さらに1785年創刊の世界最古の日刊紙である英紙タイムズで、サッカー部門の主筆を務めるヘンリー・ウインター記者は「三笘が見せた魔法の瞬間が、リバプールとクロップの苦悩をさらに深めた」と見出しを打ち、次のように記した。
「三笘は筑波大学でドリブルの研究をしていたが、この試合で見せたスリータッチ・トリックは、プレーへの洞察力が深い選手であることの証だ。今回は、さらにアクロバティックで独創的だった。キックフェイントでかわしたジョー・ゴメスは優れたDFであるため、このゴールはさらに評価に値する」
地元ニュースサイトのサセックス・ワールド、そして同ニュースサイトのサセックス・ライブも、三笘にチーム単独最高点となる9点の高評価。同じく9点の最高評価をつけた英紙デーリー・メールは次のように伝えた。
「三笘は、ブライトンのスカウティングチームにおいて最新版の掘り出し物。見事なバランス、並外れたハードワーク、完璧な技術を備えている。ブライトンはハゲタカ(=強豪クラブからのオファー)を寄せ付けないようにしなければならない」
英メディアでも、その扱いはやはり主役級だ。
イングランド代表DFに“再び”完勝
2週間前の国内リーグ戦でブライトンに0−3の惨敗を喫したリバプールは、今回の対戦にあたり少しばかりアプローチを変えてきた。顕著な違いはサイドバックの攻撃参加。右SBアレクサンダー=アーノルド、左SBアンドリュー・ロバートソンとも攻撃に参加する回数を極端に減らし、最終ラインに留まった。SBの攻撃参加はリバプールの持ち味だが、4人のDFが最終ラインに残ることで、ボールポゼッションに長けるブライトンにスペースを与えないようにした。

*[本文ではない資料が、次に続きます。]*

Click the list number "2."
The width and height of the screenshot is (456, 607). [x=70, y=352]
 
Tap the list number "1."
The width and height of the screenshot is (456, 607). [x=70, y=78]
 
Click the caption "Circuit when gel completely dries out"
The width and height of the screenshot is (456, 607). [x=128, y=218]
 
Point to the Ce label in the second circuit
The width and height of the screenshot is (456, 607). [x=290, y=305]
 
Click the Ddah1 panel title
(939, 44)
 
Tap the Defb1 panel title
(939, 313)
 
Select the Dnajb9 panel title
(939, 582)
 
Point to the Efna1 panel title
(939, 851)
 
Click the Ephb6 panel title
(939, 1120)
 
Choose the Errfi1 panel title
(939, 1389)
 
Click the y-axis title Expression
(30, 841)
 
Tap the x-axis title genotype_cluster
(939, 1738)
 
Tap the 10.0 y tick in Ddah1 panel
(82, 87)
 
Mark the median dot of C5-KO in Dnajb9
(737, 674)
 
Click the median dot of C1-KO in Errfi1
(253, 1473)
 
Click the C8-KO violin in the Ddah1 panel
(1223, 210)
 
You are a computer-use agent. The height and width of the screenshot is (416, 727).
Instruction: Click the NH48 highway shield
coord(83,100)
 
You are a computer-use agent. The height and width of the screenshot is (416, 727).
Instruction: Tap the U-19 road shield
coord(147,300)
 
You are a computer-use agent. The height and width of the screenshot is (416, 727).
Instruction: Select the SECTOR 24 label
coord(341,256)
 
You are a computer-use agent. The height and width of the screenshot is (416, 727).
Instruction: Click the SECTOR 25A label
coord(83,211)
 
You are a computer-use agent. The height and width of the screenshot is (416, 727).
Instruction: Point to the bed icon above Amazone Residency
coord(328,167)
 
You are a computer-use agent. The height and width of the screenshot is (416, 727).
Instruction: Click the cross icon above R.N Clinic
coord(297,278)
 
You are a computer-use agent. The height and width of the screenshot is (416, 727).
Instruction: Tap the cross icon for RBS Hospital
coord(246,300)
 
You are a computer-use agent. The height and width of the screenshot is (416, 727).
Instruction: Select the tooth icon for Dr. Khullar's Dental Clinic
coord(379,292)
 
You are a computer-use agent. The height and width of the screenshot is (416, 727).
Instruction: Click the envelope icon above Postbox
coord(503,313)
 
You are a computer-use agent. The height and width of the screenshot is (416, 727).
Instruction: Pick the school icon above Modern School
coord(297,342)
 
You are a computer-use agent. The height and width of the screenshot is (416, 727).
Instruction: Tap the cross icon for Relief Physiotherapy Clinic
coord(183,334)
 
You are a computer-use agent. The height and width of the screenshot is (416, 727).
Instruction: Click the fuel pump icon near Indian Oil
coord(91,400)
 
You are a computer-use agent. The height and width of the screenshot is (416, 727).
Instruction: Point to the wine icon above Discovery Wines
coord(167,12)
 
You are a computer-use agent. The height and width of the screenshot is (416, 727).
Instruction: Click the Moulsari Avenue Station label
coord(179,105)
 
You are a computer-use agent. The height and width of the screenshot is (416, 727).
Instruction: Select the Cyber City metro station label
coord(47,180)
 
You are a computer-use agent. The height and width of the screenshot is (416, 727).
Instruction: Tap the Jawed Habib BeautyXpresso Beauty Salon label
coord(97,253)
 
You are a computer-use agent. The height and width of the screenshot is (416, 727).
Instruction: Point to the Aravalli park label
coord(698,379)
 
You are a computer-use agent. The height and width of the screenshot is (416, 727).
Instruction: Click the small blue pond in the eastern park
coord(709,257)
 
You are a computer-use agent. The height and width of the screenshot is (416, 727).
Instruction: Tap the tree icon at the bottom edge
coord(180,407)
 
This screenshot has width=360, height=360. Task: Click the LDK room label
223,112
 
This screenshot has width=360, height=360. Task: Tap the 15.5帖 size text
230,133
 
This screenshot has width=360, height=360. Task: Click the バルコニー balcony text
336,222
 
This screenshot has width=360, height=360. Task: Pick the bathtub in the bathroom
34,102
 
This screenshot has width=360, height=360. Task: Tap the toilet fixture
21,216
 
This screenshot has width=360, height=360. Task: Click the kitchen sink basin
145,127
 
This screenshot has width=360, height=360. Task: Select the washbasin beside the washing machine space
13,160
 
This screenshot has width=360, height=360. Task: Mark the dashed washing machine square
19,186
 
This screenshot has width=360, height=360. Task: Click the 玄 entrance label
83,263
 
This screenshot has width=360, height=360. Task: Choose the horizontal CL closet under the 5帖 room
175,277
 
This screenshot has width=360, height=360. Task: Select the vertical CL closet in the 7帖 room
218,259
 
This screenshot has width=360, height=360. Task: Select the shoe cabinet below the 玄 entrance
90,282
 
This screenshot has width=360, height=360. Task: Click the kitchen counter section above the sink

ところが、三笘はマッチアップしたアレクサンダー=アーノルドを翻弄した。
立ち上がりの前半4分には、三笘がイングランド代表DFの股を抜いて突破。後半10分には三笘が静止した状態から急発進し、アレクサンダー=アーノルドを置いてきぼりにしてラストパスを出した。
「(アレクサンダー=アーノルドが自分への対応を)どう変えてくるかなと見ながらやっていたんですけど、あまり変えてきてないかなって感じだったので。行けるとこは行ってと考えてました」と三笘が語ったように、前回と同様に今回のマッチアップも日本代表が圧勝した。
そして、もともと守備をあまり得意としていないイングランド代表の右SBは、後半14分の早い時間帯に交代を命じられたのだった。
「いや、褒めてくれないですよ(苦笑)」
三笘との質疑応答で、取材エリアが笑いに包まれた瞬間があった。「試合後、ロベルト・デゼルビ監督からお褒めの言葉はありましたか?」。そんな質問が飛ぶと、三笘は表情を緩めた。